>>>>>

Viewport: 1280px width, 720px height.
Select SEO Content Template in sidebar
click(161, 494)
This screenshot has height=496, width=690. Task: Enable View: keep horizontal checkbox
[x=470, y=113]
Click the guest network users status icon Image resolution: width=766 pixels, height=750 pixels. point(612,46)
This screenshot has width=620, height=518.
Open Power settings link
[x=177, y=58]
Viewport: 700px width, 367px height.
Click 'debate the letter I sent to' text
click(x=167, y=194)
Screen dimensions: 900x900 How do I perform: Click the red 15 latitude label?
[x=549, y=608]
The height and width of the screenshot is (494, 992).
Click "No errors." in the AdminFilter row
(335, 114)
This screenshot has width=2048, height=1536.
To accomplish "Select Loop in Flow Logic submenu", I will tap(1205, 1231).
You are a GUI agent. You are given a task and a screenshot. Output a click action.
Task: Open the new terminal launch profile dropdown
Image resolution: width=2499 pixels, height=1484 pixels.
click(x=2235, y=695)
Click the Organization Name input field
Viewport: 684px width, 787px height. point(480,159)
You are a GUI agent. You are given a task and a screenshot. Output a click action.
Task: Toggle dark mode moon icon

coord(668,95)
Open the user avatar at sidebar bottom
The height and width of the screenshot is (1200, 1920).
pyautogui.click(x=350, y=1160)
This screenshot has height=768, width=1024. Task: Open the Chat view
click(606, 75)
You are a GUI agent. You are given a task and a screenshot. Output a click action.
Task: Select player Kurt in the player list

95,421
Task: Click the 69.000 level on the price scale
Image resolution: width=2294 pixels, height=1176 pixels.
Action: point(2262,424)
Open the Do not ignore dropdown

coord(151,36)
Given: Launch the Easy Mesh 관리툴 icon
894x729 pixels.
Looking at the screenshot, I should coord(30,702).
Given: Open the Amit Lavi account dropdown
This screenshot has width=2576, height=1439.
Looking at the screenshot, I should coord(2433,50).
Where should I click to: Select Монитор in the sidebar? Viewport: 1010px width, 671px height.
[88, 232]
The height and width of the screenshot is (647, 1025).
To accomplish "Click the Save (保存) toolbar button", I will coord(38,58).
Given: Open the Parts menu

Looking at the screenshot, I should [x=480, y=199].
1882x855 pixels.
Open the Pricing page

<<<<<

## What you are asked to do
Copy all of the data above word for word, keeping every line as it appears.

## Right answer
Viewport: 1280px width, 720px height.
Select SEO Content Template in sidebar
click(161, 494)
This screenshot has height=496, width=690. Task: Enable View: keep horizontal checkbox
[x=470, y=113]
Click the guest network users status icon Image resolution: width=766 pixels, height=750 pixels. point(612,46)
This screenshot has width=620, height=518.
Open Power settings link
[x=177, y=58]
Viewport: 700px width, 367px height.
Click 'debate the letter I sent to' text
click(x=167, y=194)
Screen dimensions: 900x900 How do I perform: Click the red 15 latitude label?
[x=549, y=608]
The height and width of the screenshot is (494, 992).
Click "No errors." in the AdminFilter row
(335, 114)
This screenshot has width=2048, height=1536.
To accomplish "Select Loop in Flow Logic submenu", I will tap(1205, 1231).
You are a GUI agent. You are given a task and a screenshot. Output a click action.
Task: Open the new terminal launch profile dropdown
Image resolution: width=2499 pixels, height=1484 pixels.
click(x=2235, y=695)
Click the Organization Name input field
Viewport: 684px width, 787px height. point(480,159)
You are a GUI agent. You are given a task and a screenshot. Output a click action.
Task: Toggle dark mode moon icon

coord(668,95)
Open the user avatar at sidebar bottom
The height and width of the screenshot is (1200, 1920).
pyautogui.click(x=350, y=1160)
This screenshot has height=768, width=1024. Task: Open the Chat view
click(606, 75)
You are a GUI agent. You are given a task and a screenshot. Output a click action.
Task: Select player Kurt in the player list

95,421
Task: Click the 69.000 level on the price scale
Image resolution: width=2294 pixels, height=1176 pixels.
Action: point(2262,424)
Open the Do not ignore dropdown

coord(151,36)
Given: Launch the Easy Mesh 관리툴 icon
894x729 pixels.
Looking at the screenshot, I should coord(30,702).
Given: Open the Amit Lavi account dropdown
This screenshot has width=2576, height=1439.
Looking at the screenshot, I should coord(2433,50).
Where should I click to: Select Монитор in the sidebar? Viewport: 1010px width, 671px height.
[88, 232]
The height and width of the screenshot is (647, 1025).
To accomplish "Click the Save (保存) toolbar button", I will coord(38,58).
Given: Open the Parts menu

Looking at the screenshot, I should [x=480, y=199].
1882x855 pixels.
Open the Pricing page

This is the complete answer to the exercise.